Task to carry out —
For the records that follow, restate each one word for word and leave the images behind.

Stored records —
- - - - -
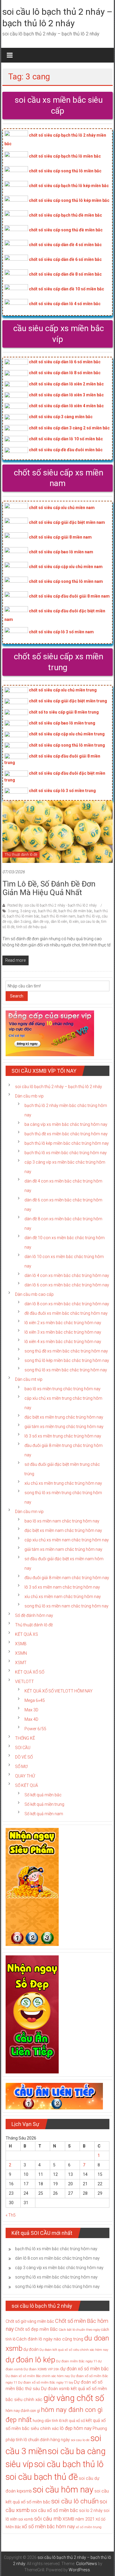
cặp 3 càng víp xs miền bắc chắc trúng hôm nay (59, 2267)
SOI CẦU (22, 1747)
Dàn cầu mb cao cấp (34, 1294)
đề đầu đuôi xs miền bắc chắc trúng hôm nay (66, 1313)
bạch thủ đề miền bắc (75, 911)
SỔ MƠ (21, 1766)
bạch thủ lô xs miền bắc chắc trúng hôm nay (65, 1152)
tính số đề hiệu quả (31, 927)
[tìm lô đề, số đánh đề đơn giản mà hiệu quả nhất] (57, 831)
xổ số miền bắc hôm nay (48, 2526)
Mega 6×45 (34, 1700)
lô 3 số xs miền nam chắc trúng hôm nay (62, 1587)
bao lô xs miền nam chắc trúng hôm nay (61, 1521)
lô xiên (74, 922)
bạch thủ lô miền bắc (23, 916)
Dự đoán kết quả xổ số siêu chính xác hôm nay (74, 2350)
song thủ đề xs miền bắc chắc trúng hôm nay (66, 1351)
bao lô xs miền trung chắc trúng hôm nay (62, 1388)
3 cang (13, 911)
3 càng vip (28, 911)
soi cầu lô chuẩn (75, 2501)
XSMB (21, 1643)
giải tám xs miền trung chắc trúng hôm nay (64, 1426)
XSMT (21, 1662)
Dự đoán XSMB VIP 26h (41, 2369)
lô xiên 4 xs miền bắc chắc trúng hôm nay (62, 1341)
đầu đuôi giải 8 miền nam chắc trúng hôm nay (66, 1577)
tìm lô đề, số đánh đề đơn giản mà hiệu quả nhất (49, 888)
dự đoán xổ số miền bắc (84, 2368)
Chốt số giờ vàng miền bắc (30, 2321)
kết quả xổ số (74, 2420)
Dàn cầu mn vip (29, 1511)
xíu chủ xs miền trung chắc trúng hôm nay (63, 1483)
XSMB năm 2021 (79, 2519)
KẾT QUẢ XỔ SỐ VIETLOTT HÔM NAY (58, 1691)
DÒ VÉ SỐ (24, 1757)
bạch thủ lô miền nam (58, 916)
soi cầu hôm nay (63, 2490)
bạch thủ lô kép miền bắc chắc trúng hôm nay (66, 1143)
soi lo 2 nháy (91, 2510)
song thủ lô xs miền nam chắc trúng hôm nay (66, 1606)
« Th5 (11, 2215)
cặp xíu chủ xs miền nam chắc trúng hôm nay (66, 1540)
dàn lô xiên (59, 922)
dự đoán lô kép (30, 2359)
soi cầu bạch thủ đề (42, 2477)
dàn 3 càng (22, 922)
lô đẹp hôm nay (76, 2428)
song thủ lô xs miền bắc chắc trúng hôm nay (65, 1370)
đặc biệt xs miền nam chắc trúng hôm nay (63, 1530)
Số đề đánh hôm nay (34, 1615)
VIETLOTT (24, 1681)
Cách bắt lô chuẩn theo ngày (79, 2330)
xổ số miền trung (88, 2527)
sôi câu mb (48, 2518)
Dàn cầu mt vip (28, 1379)
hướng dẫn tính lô (47, 2420)
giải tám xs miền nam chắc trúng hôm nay (63, 1549)
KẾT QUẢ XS (26, 1634)
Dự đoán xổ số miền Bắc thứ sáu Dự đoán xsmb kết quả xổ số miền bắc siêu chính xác (56, 2390)
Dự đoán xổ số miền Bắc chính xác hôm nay (38, 2376)
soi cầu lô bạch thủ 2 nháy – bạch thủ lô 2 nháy (58, 1086)
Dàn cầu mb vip (29, 1096)
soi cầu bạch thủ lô (69, 2464)
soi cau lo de (89, 922)
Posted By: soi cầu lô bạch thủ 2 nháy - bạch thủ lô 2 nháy (52, 905)
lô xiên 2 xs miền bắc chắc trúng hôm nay (62, 1322)
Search (16, 996)
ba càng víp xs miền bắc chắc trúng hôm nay (65, 1124)
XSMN (21, 1653)
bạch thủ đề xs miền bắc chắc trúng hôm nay (66, 1133)
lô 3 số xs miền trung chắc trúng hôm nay (62, 1436)
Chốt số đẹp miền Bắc (36, 2329)
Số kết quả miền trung (44, 1804)
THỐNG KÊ (25, 1738)
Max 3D (31, 1709)
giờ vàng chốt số (73, 2398)
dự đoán (31, 2349)
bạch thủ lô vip (88, 916)
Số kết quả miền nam (43, 1813)
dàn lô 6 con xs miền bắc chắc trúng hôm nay (66, 1285)
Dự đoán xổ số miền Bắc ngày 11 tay (45, 2382)
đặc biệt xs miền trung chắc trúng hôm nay (63, 1417)
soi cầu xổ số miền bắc (54, 2510)
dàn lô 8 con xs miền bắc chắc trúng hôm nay (66, 1303)
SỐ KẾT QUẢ (26, 1785)
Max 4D (31, 1719)
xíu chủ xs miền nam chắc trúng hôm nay (62, 1596)
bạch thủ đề (47, 911)
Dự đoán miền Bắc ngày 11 (76, 2361)
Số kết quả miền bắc (43, 1794)
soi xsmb (25, 2519)
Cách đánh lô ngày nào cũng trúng (49, 2339)
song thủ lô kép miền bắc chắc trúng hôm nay (66, 1360)
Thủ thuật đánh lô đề (21, 855)
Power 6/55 (35, 1728)
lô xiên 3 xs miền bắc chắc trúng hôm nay (62, 1332)
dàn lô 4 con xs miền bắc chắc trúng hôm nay (66, 1275)
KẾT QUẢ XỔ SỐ (29, 1672)
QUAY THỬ (25, 1776)
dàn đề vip (41, 922)
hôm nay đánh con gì (23, 2410)
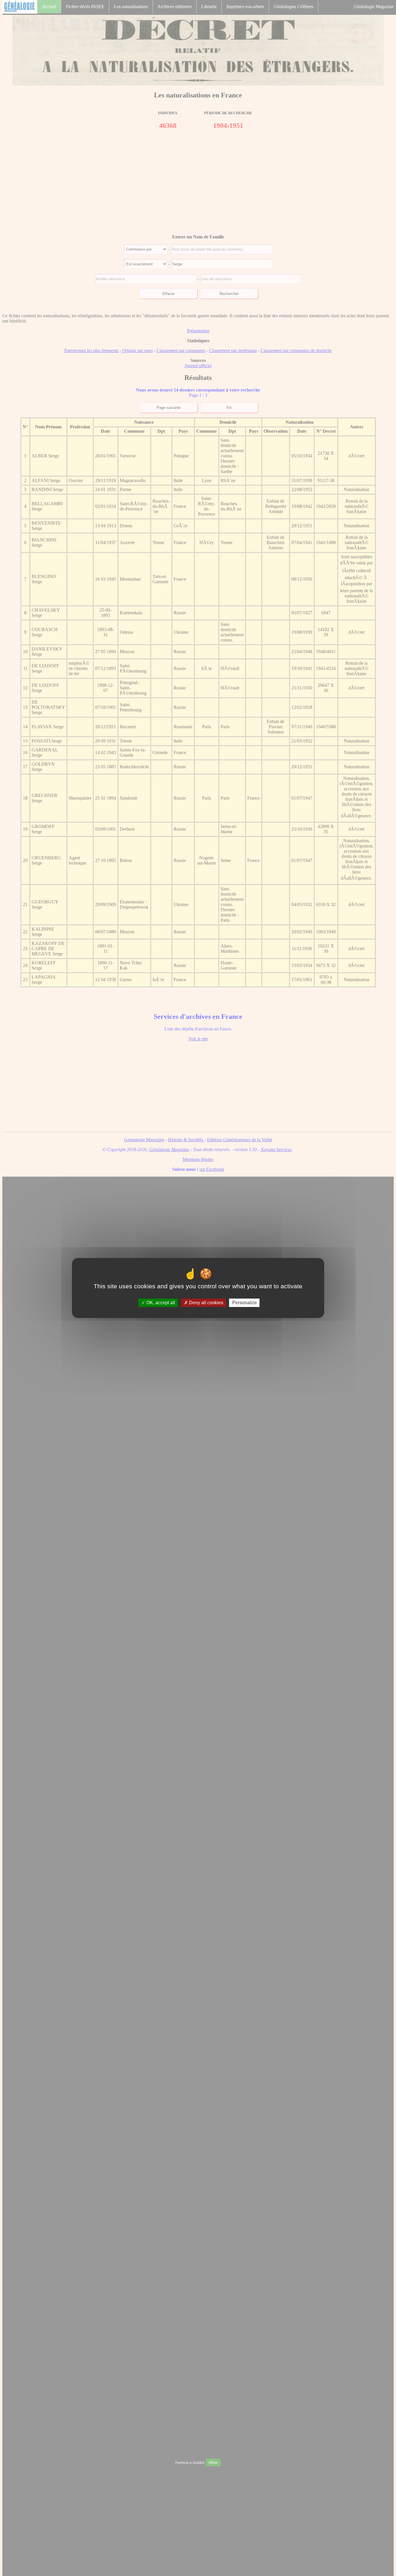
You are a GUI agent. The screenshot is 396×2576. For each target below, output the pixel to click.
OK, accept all (160, 1302)
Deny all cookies (205, 1302)
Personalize (244, 1302)
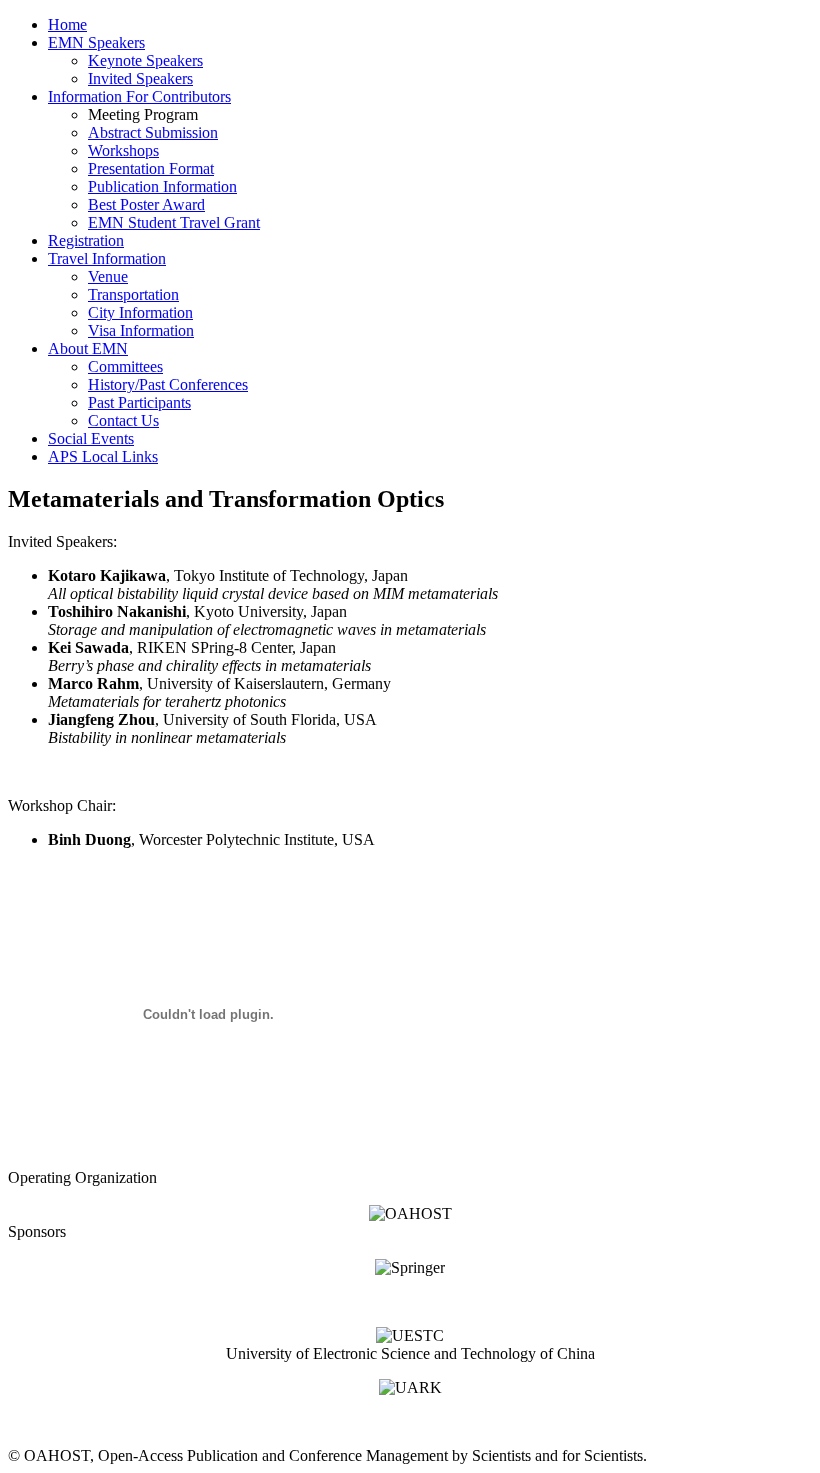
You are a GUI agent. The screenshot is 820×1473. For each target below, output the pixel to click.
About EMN (88, 348)
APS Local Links (103, 456)
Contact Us (123, 420)
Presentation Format (151, 168)
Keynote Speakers (145, 60)
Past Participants (139, 402)
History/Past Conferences (168, 384)
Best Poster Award (146, 204)
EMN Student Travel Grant (174, 222)
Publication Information (162, 186)
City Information (140, 312)
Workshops (123, 150)
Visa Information (141, 330)
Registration (86, 240)
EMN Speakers (96, 42)
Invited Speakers (140, 78)
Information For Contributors (139, 96)
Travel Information (107, 258)
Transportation (133, 294)
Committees (125, 366)
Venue (108, 276)
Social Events (91, 438)
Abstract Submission (153, 132)
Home (67, 24)
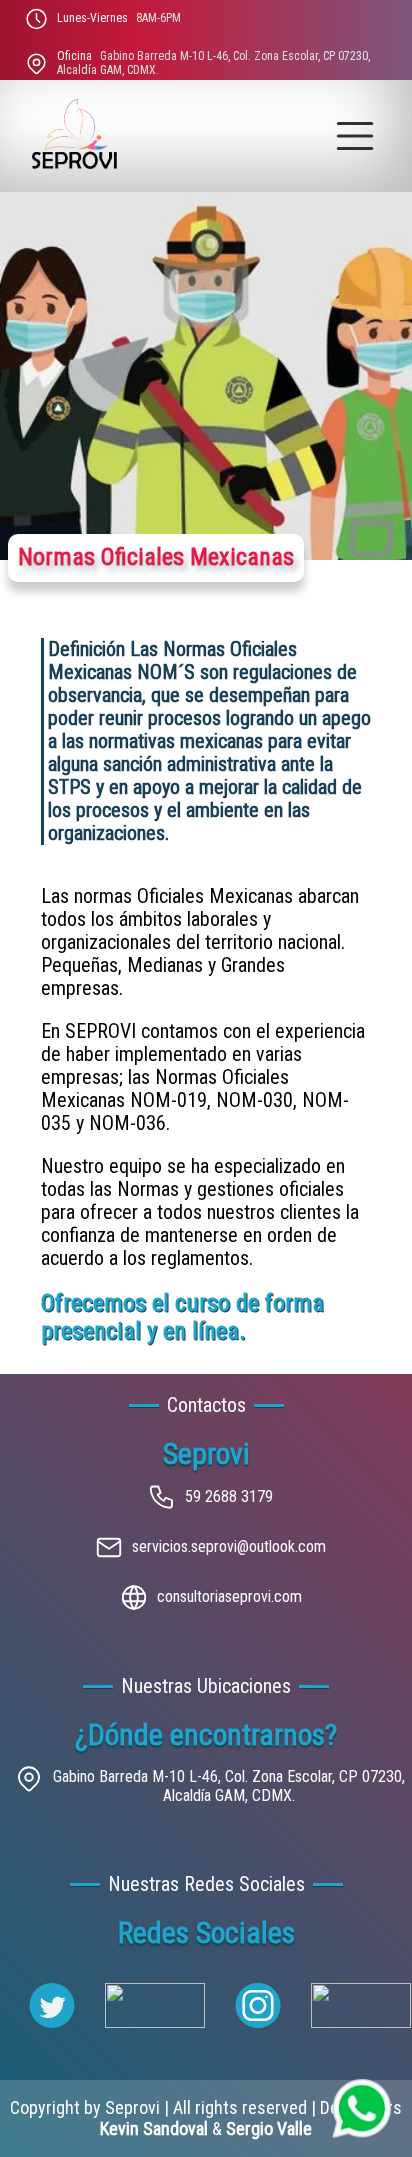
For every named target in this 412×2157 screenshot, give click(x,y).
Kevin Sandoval (154, 2128)
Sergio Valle (269, 2128)
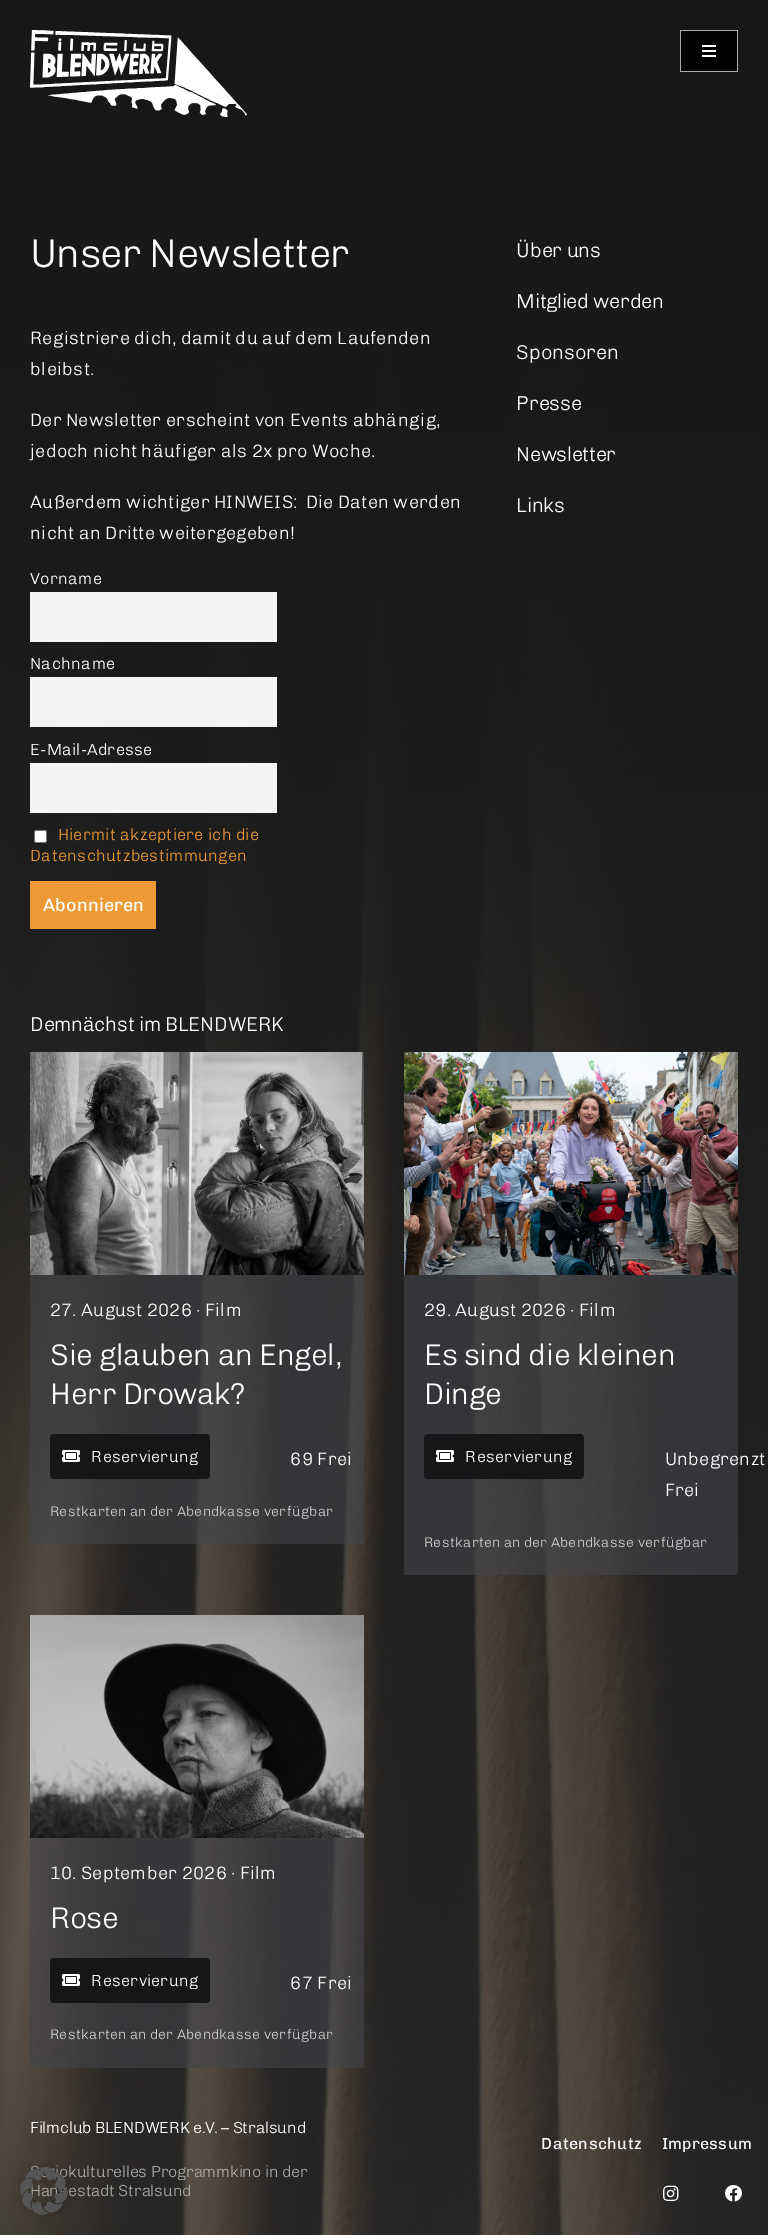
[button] (44, 2191)
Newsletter (566, 454)
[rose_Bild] (197, 1624)
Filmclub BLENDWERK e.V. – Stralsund (168, 2127)
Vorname (66, 578)
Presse (548, 403)
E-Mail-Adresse (91, 749)
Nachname (72, 663)
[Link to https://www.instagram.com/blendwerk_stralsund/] (670, 2193)
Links (540, 505)
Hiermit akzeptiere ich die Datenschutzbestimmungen (144, 844)
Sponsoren (567, 352)
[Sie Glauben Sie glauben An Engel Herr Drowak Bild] (197, 1061)
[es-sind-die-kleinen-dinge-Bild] (571, 1061)
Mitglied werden (590, 301)
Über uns (558, 250)
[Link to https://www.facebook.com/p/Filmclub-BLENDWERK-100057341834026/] (734, 2193)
- - - - -
Result below —
cặp 3 càng víp xs miền bắc chắc trúng hôm nay (59, 2267)
SOI CẦU (22, 1747)
Dàn cầu mb cao cấp (34, 1294)
đề đầu đuôi xs miền bắc chắc trúng hôm nay (66, 1313)
bạch thủ đề miền bắc (75, 911)
SỔ MƠ (21, 1766)
bạch thủ lô xs miền bắc chắc trúng hôm nay (65, 1152)
tính số đề hiệu quả (31, 927)
[tìm lô đề, số đánh đề đơn giản mà hiệu quả nhất] (57, 831)
xổ số miền bắc hôm nay (48, 2526)
Mega 6×45 (34, 1700)
lô 3 số xs miền nam chắc trúng hôm nay (62, 1587)
bao lô xs miền nam chắc trúng hôm nay (61, 1521)
lô xiên (74, 922)
bạch thủ lô miền bắc (23, 916)
Dự đoán kết quả xổ số siêu chính xác hôm nay (74, 2350)
song thủ đề xs miền bắc chắc trúng hôm nay (66, 1351)
bao lô xs miền trung chắc trúng hôm nay (62, 1388)
3 cang (13, 911)
3 càng vip (28, 911)
soi cầu lô chuẩn (75, 2501)
XSMB (21, 1643)
giải tám xs miền trung chắc trúng hôm nay (64, 1426)
XSMT (21, 1662)
Dự đoán XSMB VIP 26h (41, 2369)
lô xiên 4 xs miền bắc chắc trúng hôm nay (62, 1341)
đầu đuôi giải 8 miền nam chắc trúng hôm nay (66, 1577)
tìm lô đề, số đánh đề đơn giản mà hiệu quả nhất (49, 888)
dự đoán xổ số miền bắc (84, 2368)
Chốt số giờ vàng miền bắc (30, 2321)
kết quả xổ số (74, 2420)
Dàn cầu mn vip (29, 1511)
xíu chủ xs miền trung chắc trúng hôm nay (63, 1483)
XSMB năm 2021 (79, 2519)
KẾT QUẢ XỔ SỐ VIETLOTT HÔM NAY (58, 1691)
DÒ VÉ SỐ (24, 1757)
bạch thủ lô miền nam (58, 916)
soi cầu hôm nay (63, 2490)
bạch thủ lô kép miền bắc chắc trúng hôm nay (66, 1143)
soi lo 2 nháy (91, 2510)
song thủ lô xs miền nam chắc trúng hôm nay (66, 1606)
« Th5 (11, 2215)
cặp xíu chủ xs miền nam chắc trúng hôm nay (66, 1540)
dàn lô xiên (59, 922)
dự đoán lô kép (30, 2359)
soi cầu bạch thủ đề (42, 2477)
dàn 3 càng (22, 922)
lô đẹp hôm nay (76, 2428)
song thủ lô xs miền bắc chắc trúng hôm nay (65, 1370)
đặc biệt xs miền nam chắc trúng hôm nay (63, 1530)
Số đề đánh hôm nay (34, 1615)
VIETLOTT (24, 1681)
Cách bắt lô chuẩn theo ngày (79, 2330)
xổ số miền trung (88, 2527)
sôi câu mb (48, 2518)
Dàn cầu mt vip (28, 1379)
hướng dẫn tính lô (47, 2420)
giải tám xs miền nam chắc trúng hôm nay (63, 1549)
KẾT QUẢ XS (26, 1634)
Dự đoán xổ số miền Bắc thứ sáu Dự đoán xsmb kết quả xổ số miền bắc siêu chính xác (56, 2390)
Dự đoán xổ số miền Bắc chính xác hôm nay (38, 2376)
soi cầu lô bạch thủ 2 nháy – bạch thủ lô 2 nháy (58, 1086)
Dàn cầu mb vip (29, 1096)
soi cầu bạch thủ lô (69, 2464)
soi cau lo de (89, 922)
Posted By: soi cầu lô bạch thủ 2 nháy - bạch thủ lô 2 nháy (52, 905)
lô xiên 2 xs miền bắc chắc trúng hôm nay (62, 1322)
Search (16, 996)
ba càng víp xs miền bắc chắc trúng hôm nay (65, 1124)
XSMN (21, 1653)
bạch thủ đề xs miền bắc chắc trúng hôm nay (66, 1133)
lô 3 số xs miền trung chắc trúng hôm nay (62, 1436)
Chốt số đẹp miền Bắc (36, 2329)
Số kết quả miền trung (44, 1804)
THỐNG KÊ (25, 1738)
Max 3D (31, 1709)
giờ vàng chốt số (73, 2398)
dự đoán (31, 2349)
bạch thủ lô vip (88, 916)
Số kết quả miền nam (43, 1813)
dàn lô 6 con xs miền bắc chắc trúng hôm nay (66, 1285)
Dự đoán xổ số miền Bắc ngày 11 tay (45, 2382)
đặc biệt xs miền trung chắc trúng hôm nay (63, 1417)
soi cầu xổ số miền bắc (54, 2510)
dàn lô 8 con xs miền bắc chắc trúng hôm nay (66, 1303)
SỐ KẾT QUẢ (26, 1785)
Max 4D (31, 1719)
xíu chủ xs miền nam chắc trúng hôm nay (62, 1596)
bạch thủ đề (47, 911)
Dự đoán miền Bắc ngày 11 (76, 2361)
Số kết quả miền bắc (43, 1794)
soi xsmb (25, 2519)
Cách đánh lô ngày nào cũng trúng (49, 2339)
song thủ lô kép miền bắc chắc trúng hôm nay (66, 1360)
Thủ thuật đánh lô đề (21, 855)
Power 6/55 (35, 1728)
lô xiên 3 xs miền bắc chắc trúng hôm nay (62, 1332)
dàn lô 4 con xs miền bắc chắc trúng hôm nay (66, 1275)
KẾT QUẢ XỔ SỐ (29, 1672)
QUAY THỬ (25, 1776)
dàn đề vip (41, 922)
hôm nay đánh con gì (23, 2410)
You are a GUI agent. The screenshot is 396×2576. For each target below, output the pixel to click.
OK, accept all (160, 1302)
Deny all cookies (205, 1302)
Personalize (244, 1302)
You are a GUI agent. The screenshot is 820×1473. For each target below, output the pixel to click.
About EMN (88, 348)
APS Local Links (103, 456)
Contact Us (123, 420)
Presentation Format (151, 168)
Keynote Speakers (145, 60)
Past Participants (139, 402)
History/Past Conferences (168, 384)
Best Poster Award (146, 204)
EMN Student Travel Grant (174, 222)
Publication Information (162, 186)
City Information (140, 312)
Workshops (123, 150)
Visa Information (141, 330)
Registration (86, 240)
EMN Speakers (96, 42)
Invited Speakers (140, 78)
Information For Contributors (139, 96)
Travel Information (107, 258)
Transportation (133, 294)
Committees (125, 366)
Venue (108, 276)
Social Events (91, 438)
Abstract Submission (153, 132)
Home (67, 24)
For every named target in this 412×2157 screenshot, give click(x,y).
Kevin Sandoval (154, 2128)
Sergio Valle (269, 2128)
[button] (44, 2191)
Newsletter (566, 454)
[rose_Bild] (197, 1624)
Filmclub BLENDWERK e.V. – Stralsund (168, 2127)
Vorname (66, 578)
Presse (548, 403)
E-Mail-Adresse (91, 749)
Nachname (72, 663)
[Link to https://www.instagram.com/blendwerk_stralsund/] (670, 2193)
Links (540, 505)
Hiermit akzeptiere ich die Datenschutzbestimmungen (144, 844)
Sponsoren (567, 352)
[Sie Glauben Sie glauben An Engel Herr Drowak Bild] (197, 1061)
[es-sind-die-kleinen-dinge-Bild] (571, 1061)
Mitglied werden (590, 301)
Über uns (558, 250)
[Link to https://www.facebook.com/p/Filmclub-BLENDWERK-100057341834026/] (734, 2193)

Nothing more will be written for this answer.